The Talos team has discovered several unusual Gozi distributions in the past few months. The attackers did not choose to send large numbers of spam emails to many target organizations at the same time. Instead, the attackers appear to be targeted. Not only that, these e-mails have also been carefully designed to escape detection and are more convincing.
In addition, the attacker not only allows the distribution and command and control (C&C) infrastructure to be active for only a short period of time but also quickly moves to a new domain name and IP address. All of this will make it more difficult for investigators to analyze their activities and malware samples.
Spam emails use Microsoft Word documents as attachments. When opened, the file displays a decoy image that looks like it was created using Office 365. It prompts the recipient to “Enable editing” and then “Enable content” to see the content.
If the recipient chooses to do so, a malicious macro embedded in the Word document will execute and download and run the malware on the attacker-controlled server.
The final malware will vary according to the specific activity. The vast majority are banking Trojans based on the Gozi code base, and some belong to other malware families such as CryptoShuffler, Sennoma, and SpyEye.

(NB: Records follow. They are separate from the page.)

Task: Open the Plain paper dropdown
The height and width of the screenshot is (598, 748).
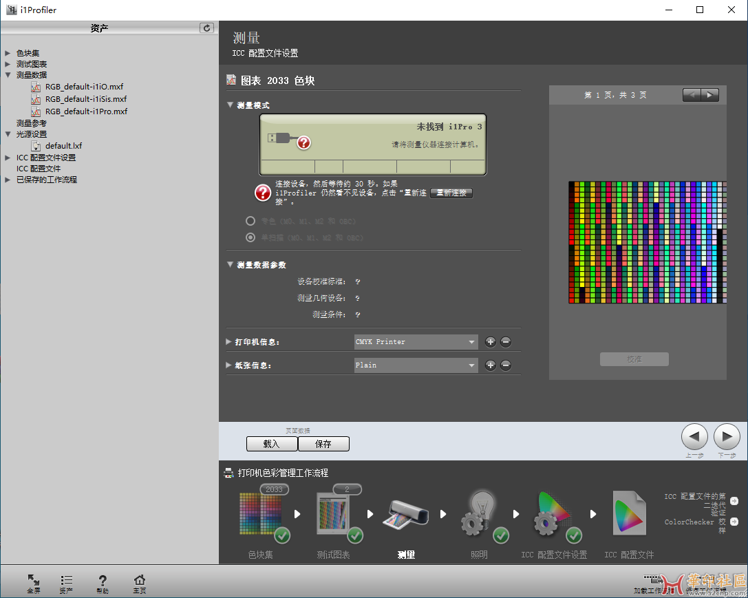Action: [x=416, y=365]
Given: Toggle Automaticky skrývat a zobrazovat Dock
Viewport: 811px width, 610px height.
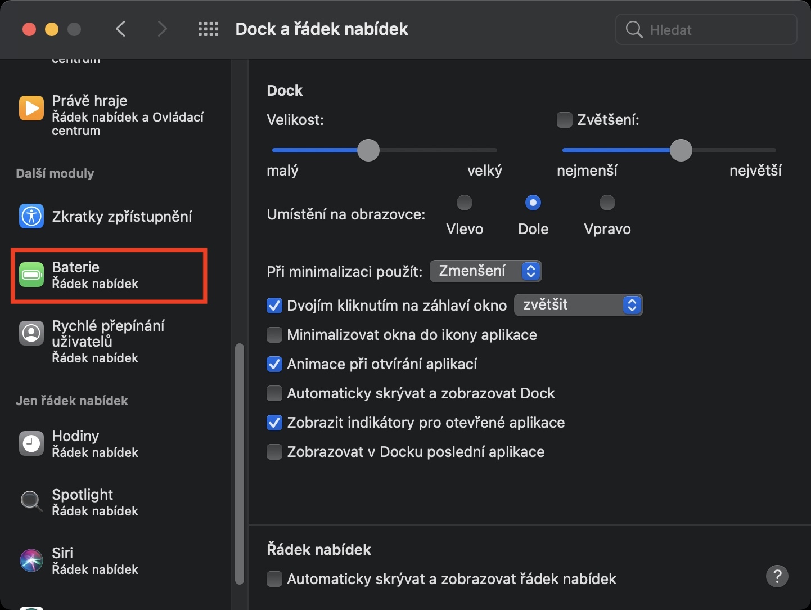Looking at the screenshot, I should tap(274, 393).
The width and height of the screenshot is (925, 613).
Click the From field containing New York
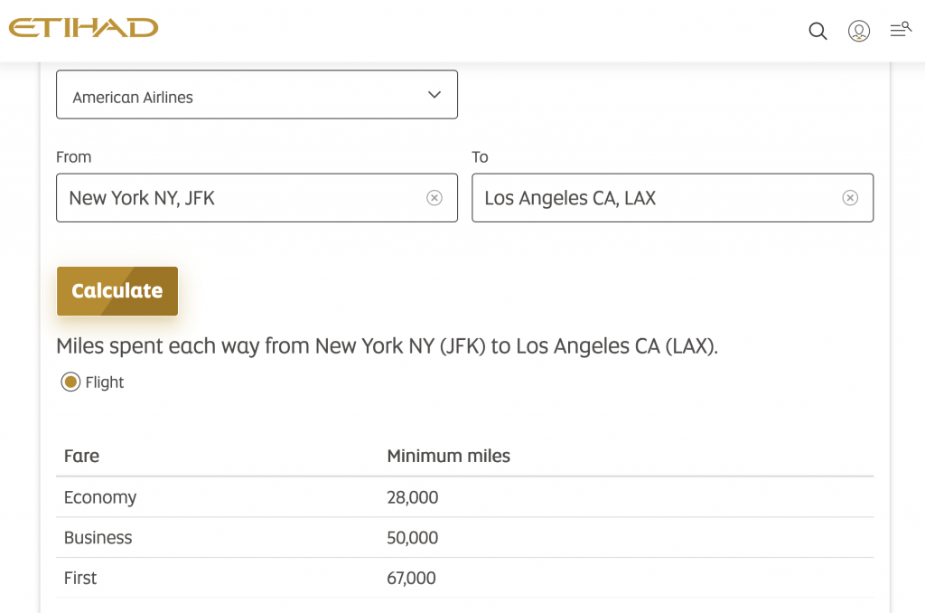[235, 198]
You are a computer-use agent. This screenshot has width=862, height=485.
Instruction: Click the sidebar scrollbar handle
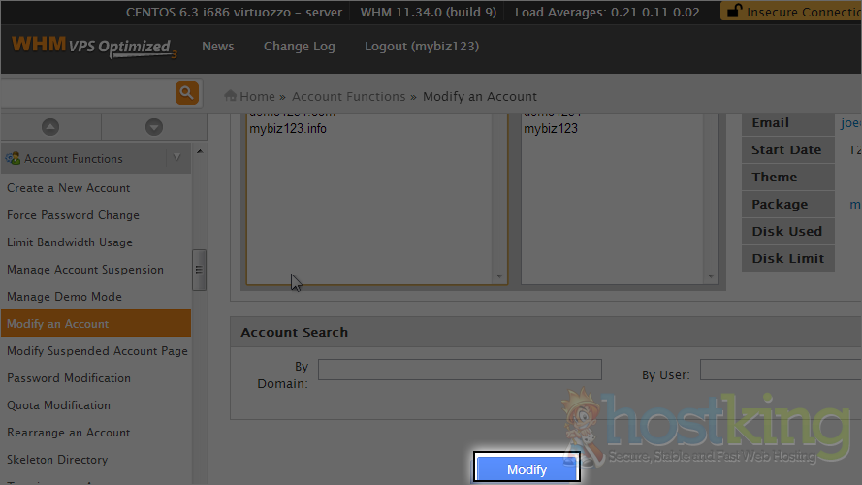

Based on an analysis of the infrastructure used by the Dark Cloud botnet, the Talos team found that most systems were located in Eastern Europe, Asia, and the Middle East.
The Talos team concluded that as a bank cryptovirus, Gozi is widely used worldwide to attack organizations around the world. It has been around for more than 10 years, and according to its ongoing list of activities, it will not disappear soon. Attackers are continuing to improve their technology and find effective new ways to confuse their malicious server infrastructure, trying to make analysis and tracking more difficult.